Depois que a maioria das prefeituras revogou o aumento das passagens o contingente dos protestos diminuiu consideravelmente, mas ainda assim muitos iam para as ruas, incluindo Beatriz e os Black Blocs. Sem liderança oficial, com as datas e locais de suas ações combinados e divulgados na internet, os homens e mulheres de preto mantinham sua resistência, seja em interdições na Avenida Paulista ou acampamentos no Congresso Nacional e em frente à residência do Governador do Rio de Janeiro. Os Black Blocs continuaram atuando, arautos da anarquia e da insatisfação pública. Rotulados como “vândalos violentos” pela mídia, e toda sorte de adjetivos depreciativos como “arruaceiros”, “baderneiros” e alguns até foram presos por formação de quadrilha armada – um crime inafiançável.

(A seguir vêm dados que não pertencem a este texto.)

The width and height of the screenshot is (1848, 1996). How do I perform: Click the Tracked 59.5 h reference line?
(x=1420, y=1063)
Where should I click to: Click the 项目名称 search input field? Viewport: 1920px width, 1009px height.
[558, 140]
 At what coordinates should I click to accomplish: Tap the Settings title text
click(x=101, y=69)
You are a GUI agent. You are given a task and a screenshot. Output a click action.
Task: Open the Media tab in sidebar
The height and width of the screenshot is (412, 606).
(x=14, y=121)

Quase três meses depois de os protestos começarem, chegou o Dia da Independência, sete de setembro, e desde cedo os Black Blocs, entre outros manifestantes, já se concentravam no vão livre do MASP. Claro que Beatriz estava lá, ela adorava a ação das manifestações, sentia-se viva e livre, lutando, com as próprias mãos, por um país melhor. Tiago continuava seguindo a garota, ainda tirando fotos, sem saber o que fazer para falar com ela. Como um homem normal e medroso como ele poderia tomar a iniciativa de puxar conversa com uma mulher tão forte e imponente? Mas ainda assim não conseguia se afastar dela, era atraído por seus olhos castanhos de caçadora, com sobrancelhas crispadas, pelo fogo de seus cabelos, como se o próprio ardor de seus ideais escapasse de sua mente.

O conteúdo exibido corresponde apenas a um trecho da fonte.